* **WHAT TO WORK ON**: Every line below that contains "each" is to be copied.

################

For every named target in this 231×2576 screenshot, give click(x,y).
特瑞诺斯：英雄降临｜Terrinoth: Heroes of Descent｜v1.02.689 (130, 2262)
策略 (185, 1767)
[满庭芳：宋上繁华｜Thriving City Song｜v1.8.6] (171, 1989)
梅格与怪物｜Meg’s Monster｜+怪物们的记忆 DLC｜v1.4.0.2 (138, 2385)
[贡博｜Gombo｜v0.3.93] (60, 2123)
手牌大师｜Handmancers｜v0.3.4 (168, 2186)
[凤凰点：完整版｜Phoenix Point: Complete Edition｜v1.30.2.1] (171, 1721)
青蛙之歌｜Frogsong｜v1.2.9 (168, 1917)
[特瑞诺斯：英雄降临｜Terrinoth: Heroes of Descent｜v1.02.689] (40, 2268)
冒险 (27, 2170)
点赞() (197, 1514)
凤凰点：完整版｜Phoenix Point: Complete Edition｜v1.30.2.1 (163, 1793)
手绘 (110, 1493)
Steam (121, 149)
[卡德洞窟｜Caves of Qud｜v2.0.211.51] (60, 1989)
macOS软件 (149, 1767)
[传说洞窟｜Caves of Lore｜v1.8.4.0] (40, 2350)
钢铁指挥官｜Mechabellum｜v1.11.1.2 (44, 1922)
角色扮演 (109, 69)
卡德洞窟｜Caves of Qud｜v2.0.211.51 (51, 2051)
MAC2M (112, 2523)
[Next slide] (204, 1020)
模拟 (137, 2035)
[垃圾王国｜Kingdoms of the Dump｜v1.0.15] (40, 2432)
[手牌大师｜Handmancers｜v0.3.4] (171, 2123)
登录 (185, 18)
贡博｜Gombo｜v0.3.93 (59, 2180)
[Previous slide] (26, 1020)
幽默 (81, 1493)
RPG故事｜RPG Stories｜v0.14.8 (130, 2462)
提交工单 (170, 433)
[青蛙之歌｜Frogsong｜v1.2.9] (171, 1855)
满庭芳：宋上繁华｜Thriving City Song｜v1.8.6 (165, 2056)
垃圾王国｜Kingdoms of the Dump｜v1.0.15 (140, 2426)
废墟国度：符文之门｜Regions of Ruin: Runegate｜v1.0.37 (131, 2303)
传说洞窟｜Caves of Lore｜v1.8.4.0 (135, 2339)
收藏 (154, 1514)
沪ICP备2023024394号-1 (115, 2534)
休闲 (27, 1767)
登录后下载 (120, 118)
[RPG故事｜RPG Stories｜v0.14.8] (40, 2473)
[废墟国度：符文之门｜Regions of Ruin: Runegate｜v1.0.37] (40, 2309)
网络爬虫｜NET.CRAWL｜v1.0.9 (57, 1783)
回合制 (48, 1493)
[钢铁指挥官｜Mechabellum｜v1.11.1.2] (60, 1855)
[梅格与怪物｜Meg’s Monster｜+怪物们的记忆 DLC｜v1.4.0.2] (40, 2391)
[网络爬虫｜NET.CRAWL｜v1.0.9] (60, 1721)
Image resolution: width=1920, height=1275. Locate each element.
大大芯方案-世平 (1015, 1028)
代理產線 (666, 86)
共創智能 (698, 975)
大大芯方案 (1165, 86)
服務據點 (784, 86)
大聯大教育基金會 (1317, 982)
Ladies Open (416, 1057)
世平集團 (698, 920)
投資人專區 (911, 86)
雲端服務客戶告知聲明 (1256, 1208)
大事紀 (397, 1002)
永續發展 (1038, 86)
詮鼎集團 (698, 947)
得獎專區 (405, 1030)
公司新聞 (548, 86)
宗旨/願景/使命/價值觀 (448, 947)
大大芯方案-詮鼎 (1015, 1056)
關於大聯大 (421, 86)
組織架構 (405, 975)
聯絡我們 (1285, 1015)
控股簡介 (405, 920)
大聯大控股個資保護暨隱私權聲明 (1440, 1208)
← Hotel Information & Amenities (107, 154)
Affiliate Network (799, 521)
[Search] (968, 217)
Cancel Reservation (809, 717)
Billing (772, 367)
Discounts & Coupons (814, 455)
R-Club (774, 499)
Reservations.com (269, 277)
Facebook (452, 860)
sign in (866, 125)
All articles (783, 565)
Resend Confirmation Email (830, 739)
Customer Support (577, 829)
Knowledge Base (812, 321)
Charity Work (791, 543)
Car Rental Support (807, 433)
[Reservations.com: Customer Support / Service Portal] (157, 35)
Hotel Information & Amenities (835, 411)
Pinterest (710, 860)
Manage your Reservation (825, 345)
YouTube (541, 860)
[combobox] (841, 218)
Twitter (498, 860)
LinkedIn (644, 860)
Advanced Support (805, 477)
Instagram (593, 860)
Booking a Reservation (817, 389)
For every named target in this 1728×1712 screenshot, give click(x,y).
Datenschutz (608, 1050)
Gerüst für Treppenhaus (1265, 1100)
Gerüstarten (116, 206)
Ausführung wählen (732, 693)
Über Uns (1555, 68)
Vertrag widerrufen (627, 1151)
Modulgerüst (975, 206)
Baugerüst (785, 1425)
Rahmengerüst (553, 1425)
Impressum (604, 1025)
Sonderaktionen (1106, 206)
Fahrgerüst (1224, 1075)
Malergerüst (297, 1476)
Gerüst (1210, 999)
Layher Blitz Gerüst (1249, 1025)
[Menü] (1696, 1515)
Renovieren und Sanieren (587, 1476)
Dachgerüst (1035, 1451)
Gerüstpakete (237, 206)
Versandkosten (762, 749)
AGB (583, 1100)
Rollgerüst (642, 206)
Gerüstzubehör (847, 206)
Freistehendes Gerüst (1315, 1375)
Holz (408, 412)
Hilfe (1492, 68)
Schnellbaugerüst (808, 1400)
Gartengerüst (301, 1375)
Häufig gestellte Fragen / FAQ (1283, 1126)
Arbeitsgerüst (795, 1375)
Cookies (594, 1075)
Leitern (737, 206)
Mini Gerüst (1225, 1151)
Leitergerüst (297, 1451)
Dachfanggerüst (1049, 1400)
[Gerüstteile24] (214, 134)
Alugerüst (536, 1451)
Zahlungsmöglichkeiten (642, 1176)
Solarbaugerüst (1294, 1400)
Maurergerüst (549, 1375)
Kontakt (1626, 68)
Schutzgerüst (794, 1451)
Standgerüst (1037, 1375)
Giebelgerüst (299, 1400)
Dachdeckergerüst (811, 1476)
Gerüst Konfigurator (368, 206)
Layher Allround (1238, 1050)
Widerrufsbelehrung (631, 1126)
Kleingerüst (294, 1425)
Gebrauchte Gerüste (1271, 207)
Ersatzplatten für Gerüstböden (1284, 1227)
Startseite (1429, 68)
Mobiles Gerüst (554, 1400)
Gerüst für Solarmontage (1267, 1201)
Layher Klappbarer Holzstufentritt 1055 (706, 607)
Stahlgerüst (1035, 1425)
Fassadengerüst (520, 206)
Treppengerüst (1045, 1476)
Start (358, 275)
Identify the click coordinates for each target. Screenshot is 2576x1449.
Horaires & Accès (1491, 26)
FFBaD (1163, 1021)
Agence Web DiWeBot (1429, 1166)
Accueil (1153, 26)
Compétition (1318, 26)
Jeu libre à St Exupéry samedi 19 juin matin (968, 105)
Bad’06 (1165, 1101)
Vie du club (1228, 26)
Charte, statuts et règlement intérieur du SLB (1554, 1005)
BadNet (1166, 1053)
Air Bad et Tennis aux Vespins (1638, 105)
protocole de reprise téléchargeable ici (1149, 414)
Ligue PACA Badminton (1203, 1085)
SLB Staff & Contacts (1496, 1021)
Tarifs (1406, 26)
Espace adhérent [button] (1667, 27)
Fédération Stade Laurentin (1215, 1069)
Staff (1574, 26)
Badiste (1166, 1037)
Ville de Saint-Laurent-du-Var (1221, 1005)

################

* **EXPECTED ANSWER**:
Image resolution: width=1920, height=1275. Locate each element.
Identify the click coordinates for each target. Screenshot is 2576x1449.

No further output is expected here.